§ **书面练习**: 把下面从含有“Given: Click the”的那一行起、一直到记录结尾的各行（两头都算）整理成 JSON 字符串列表，每行一个字符串，空行不要，图片也别放进去。

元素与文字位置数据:
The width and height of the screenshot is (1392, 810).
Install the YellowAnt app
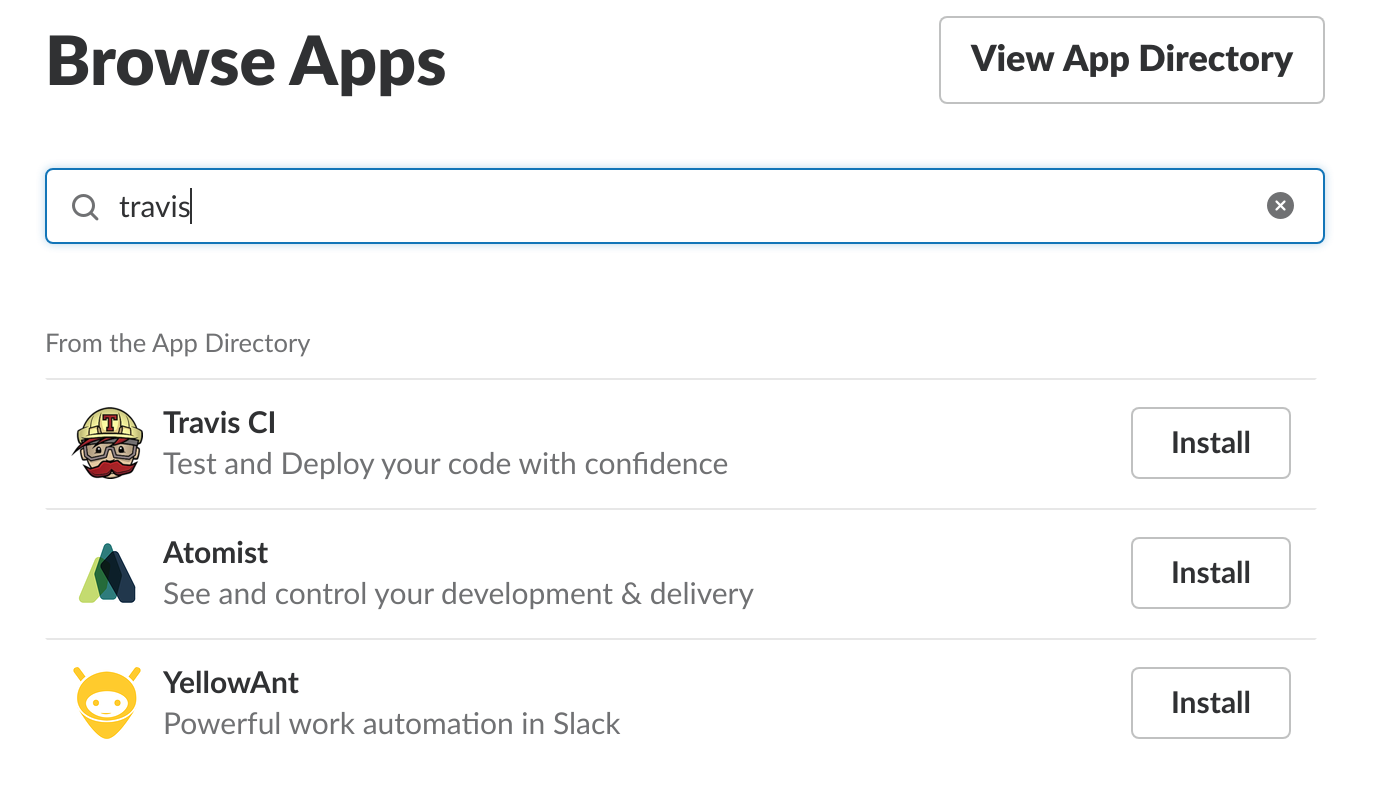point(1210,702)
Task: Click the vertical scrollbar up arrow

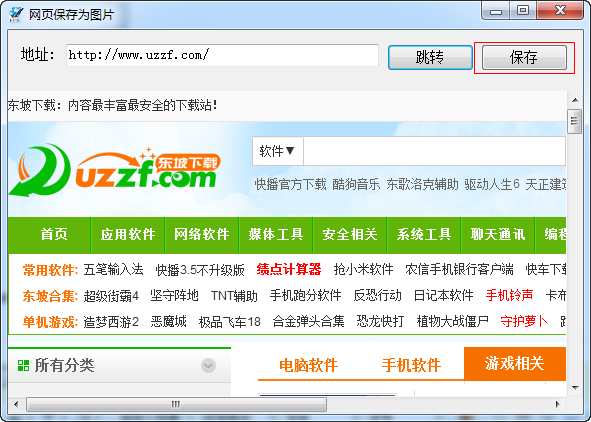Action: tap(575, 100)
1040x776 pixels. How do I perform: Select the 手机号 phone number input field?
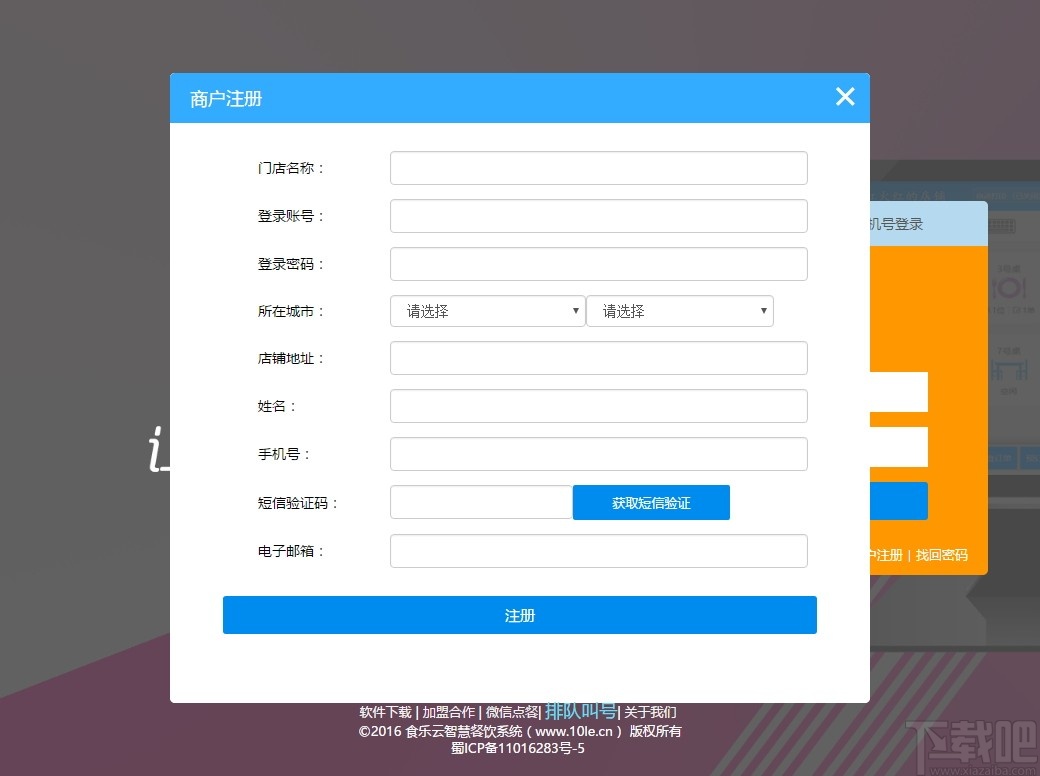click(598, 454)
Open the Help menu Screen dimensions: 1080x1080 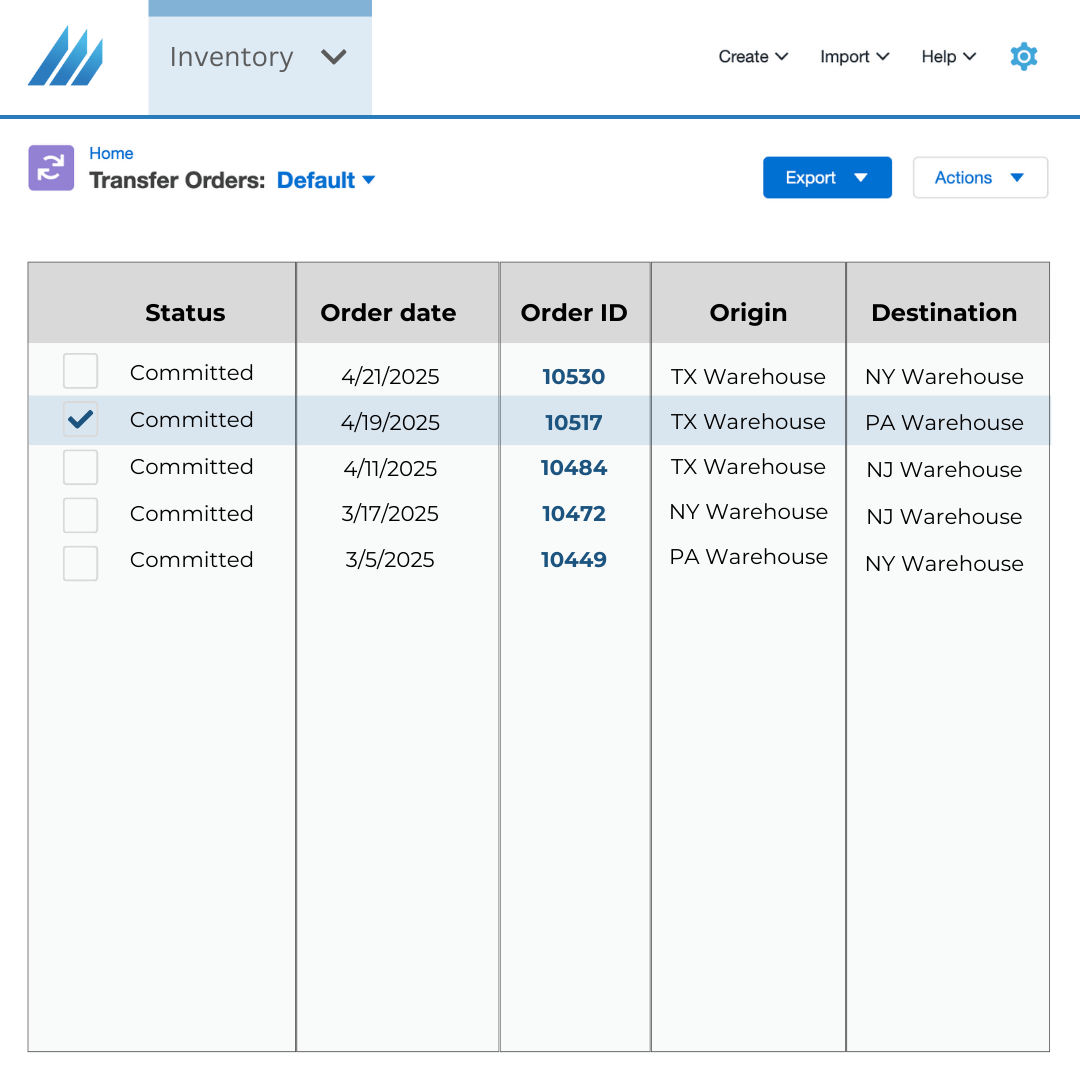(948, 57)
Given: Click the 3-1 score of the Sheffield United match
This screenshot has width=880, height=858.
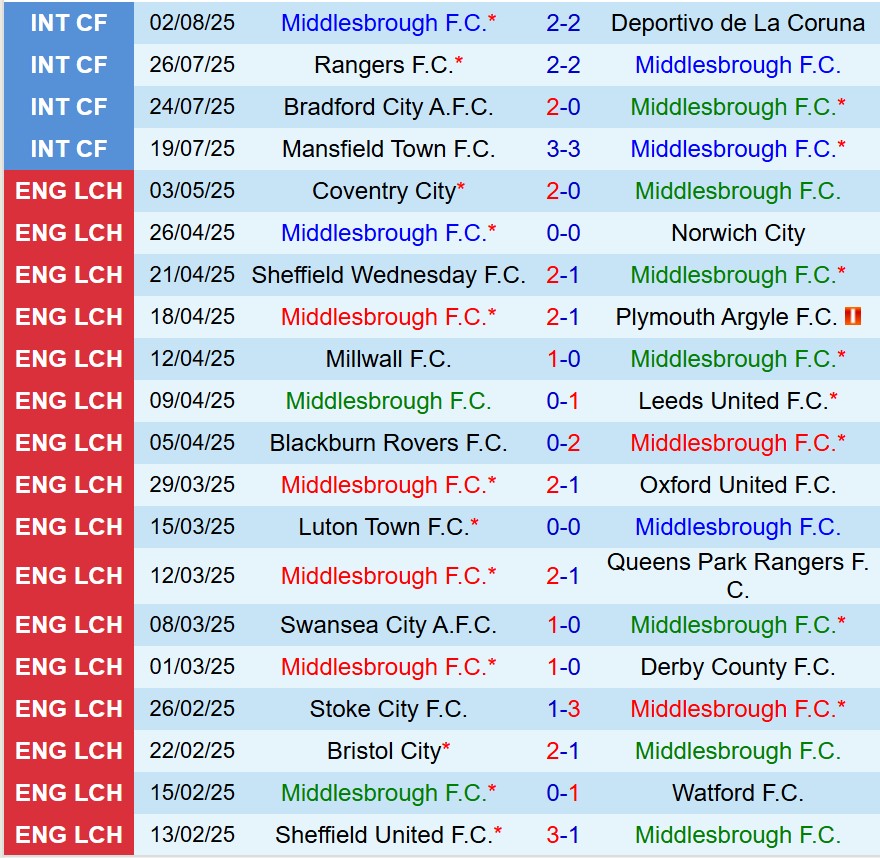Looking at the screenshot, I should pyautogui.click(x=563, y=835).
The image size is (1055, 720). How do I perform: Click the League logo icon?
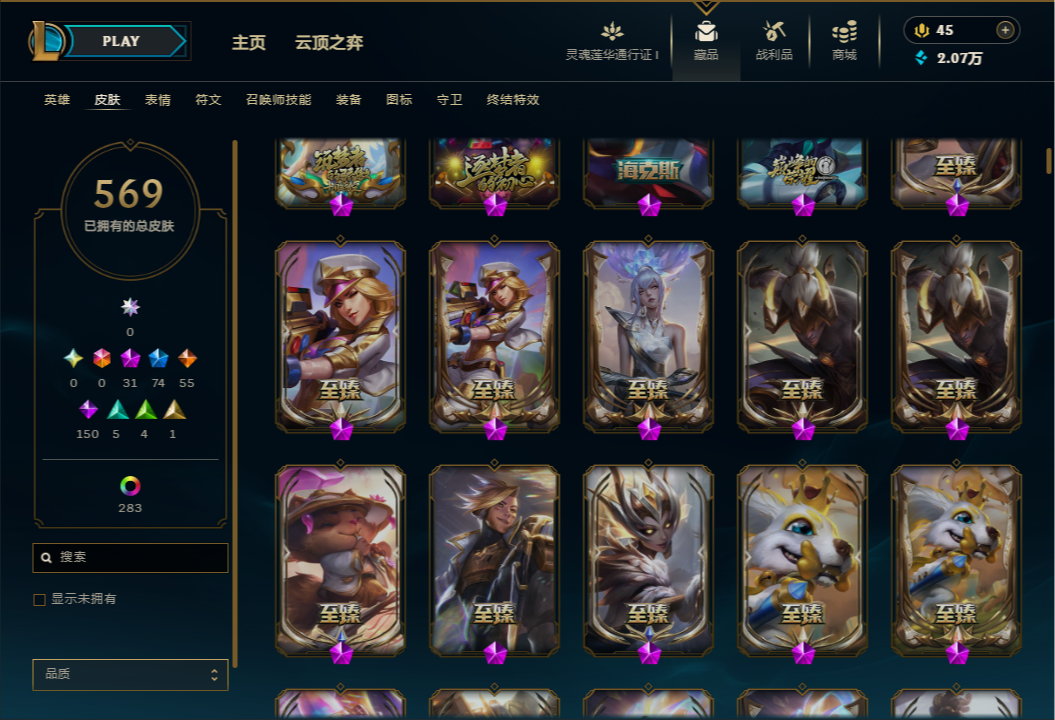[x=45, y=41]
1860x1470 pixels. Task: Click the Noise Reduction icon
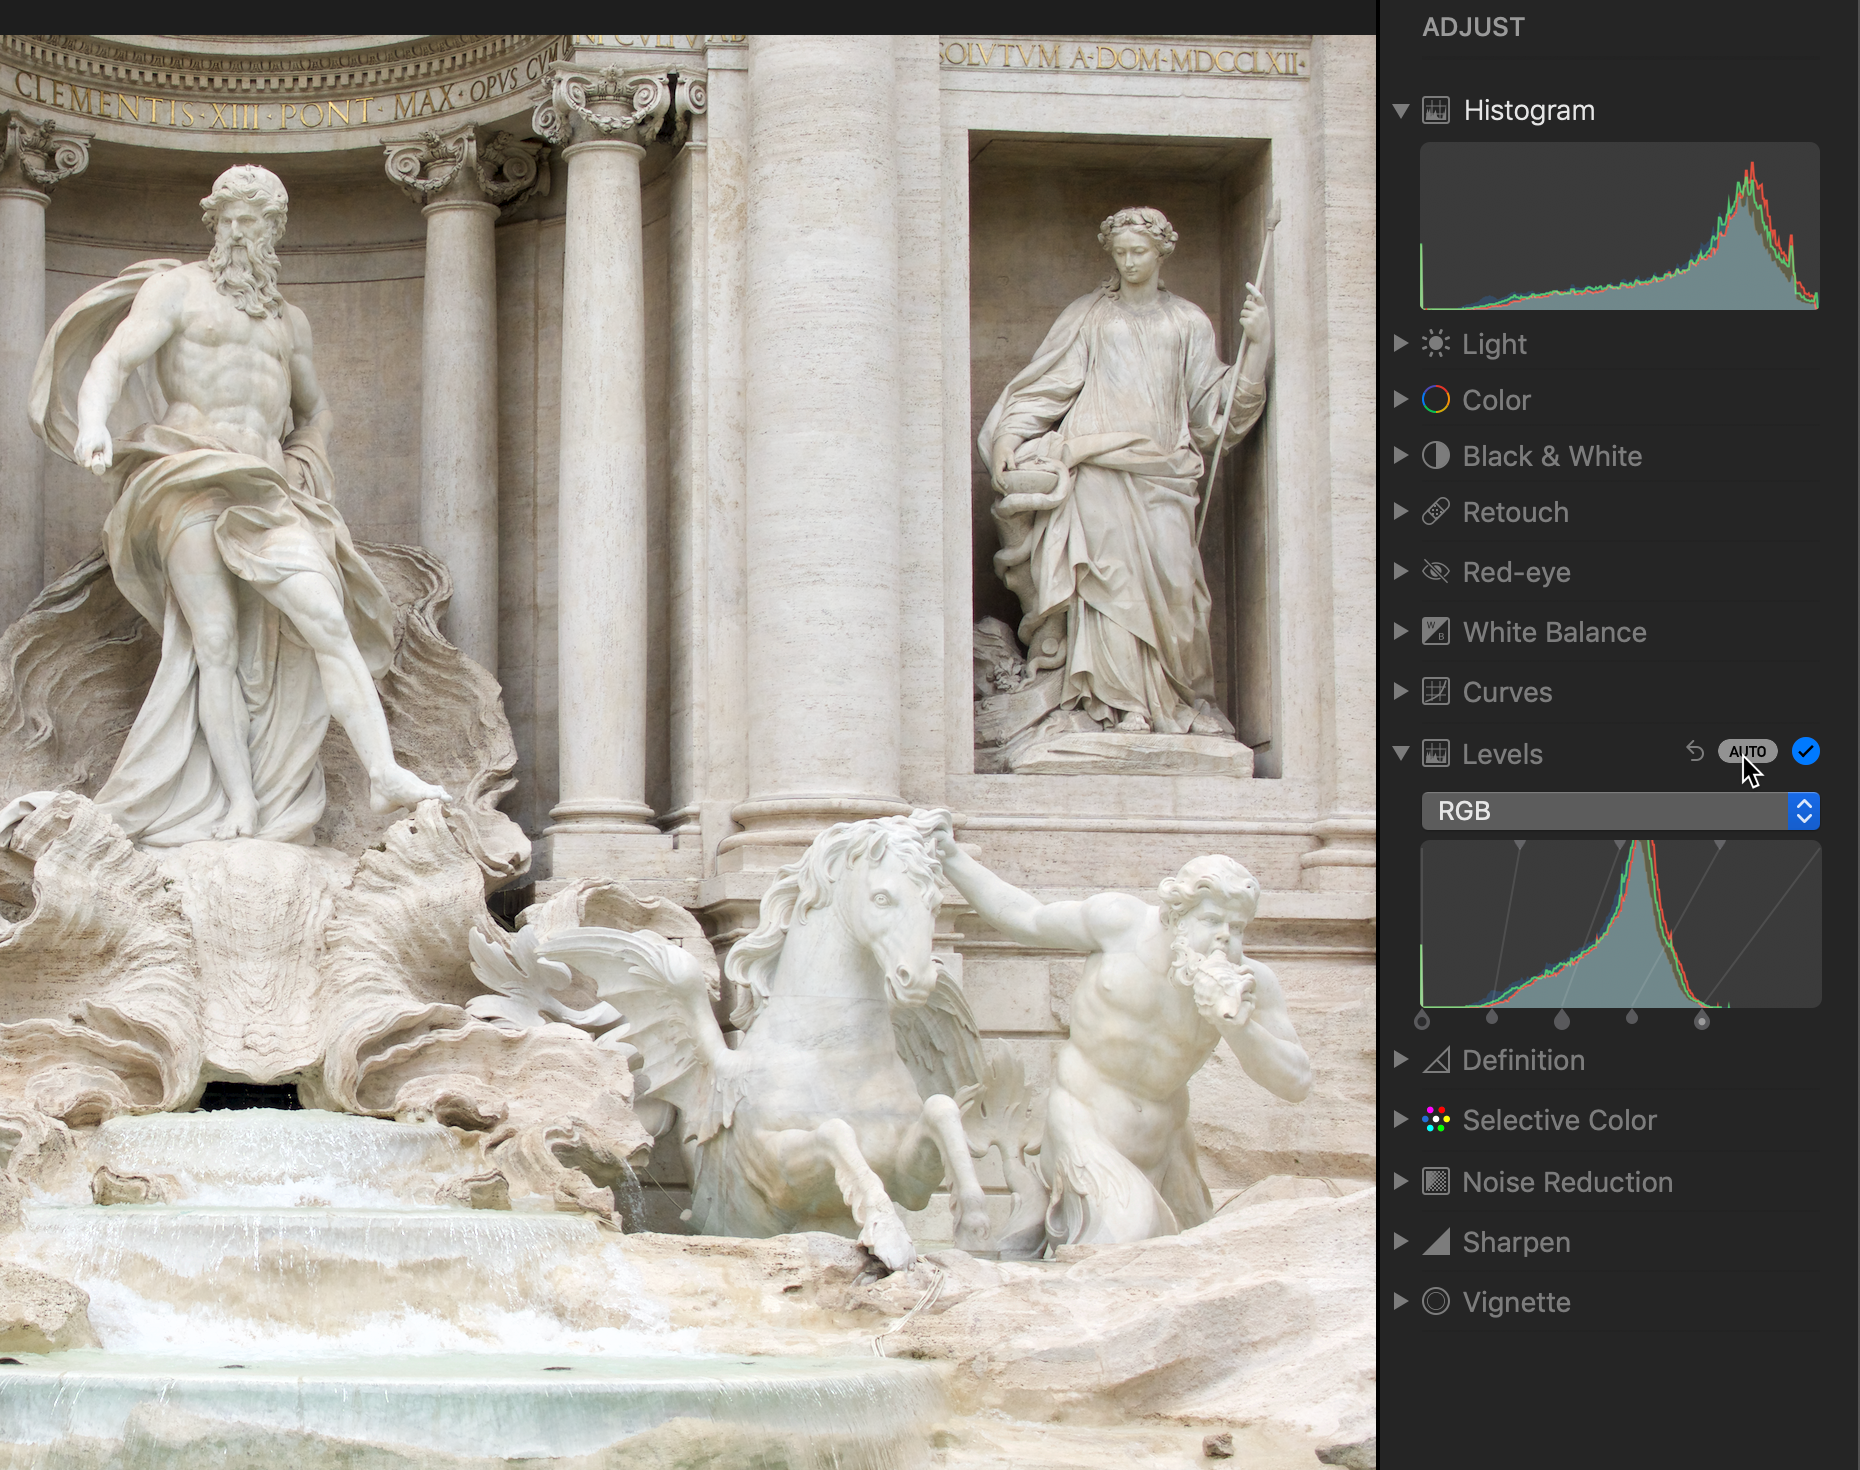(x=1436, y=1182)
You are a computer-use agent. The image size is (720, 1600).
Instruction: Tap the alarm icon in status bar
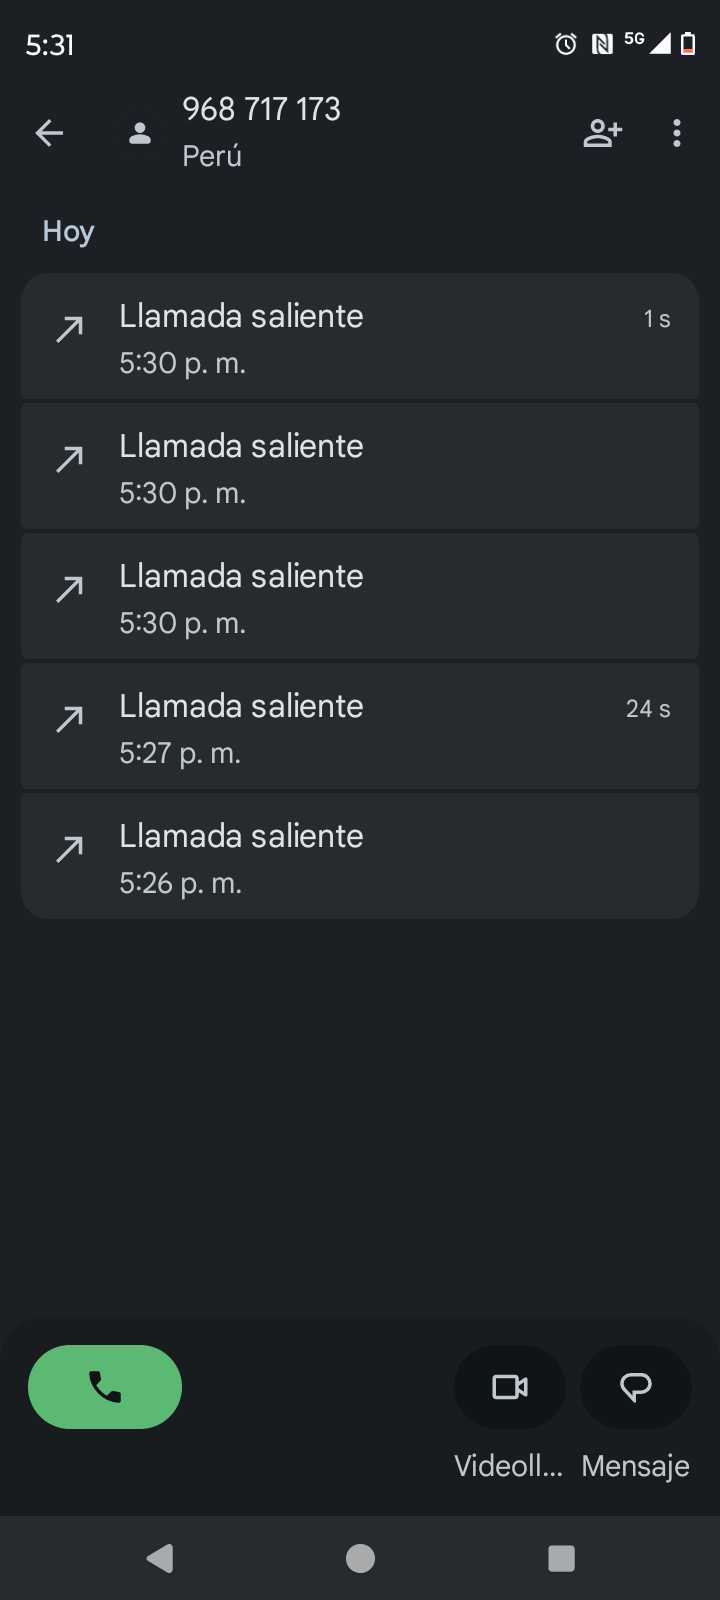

§ **作答**:
[
  "Given: Click the 3-1 score of the Sheffield United match",
  "This screenshot has width=880, height=858.",
  "Looking at the screenshot, I should pyautogui.click(x=563, y=835).",
  "The image size is (1055, 720). How do I perform: Click the League logo icon?",
  "[x=45, y=41]",
  "1860x1470 pixels. Task: Click the Noise Reduction icon",
  "(x=1436, y=1182)",
  "You are a computer-use agent. The image size is (720, 1600).",
  "Instruction: Tap the alarm icon in status bar"
]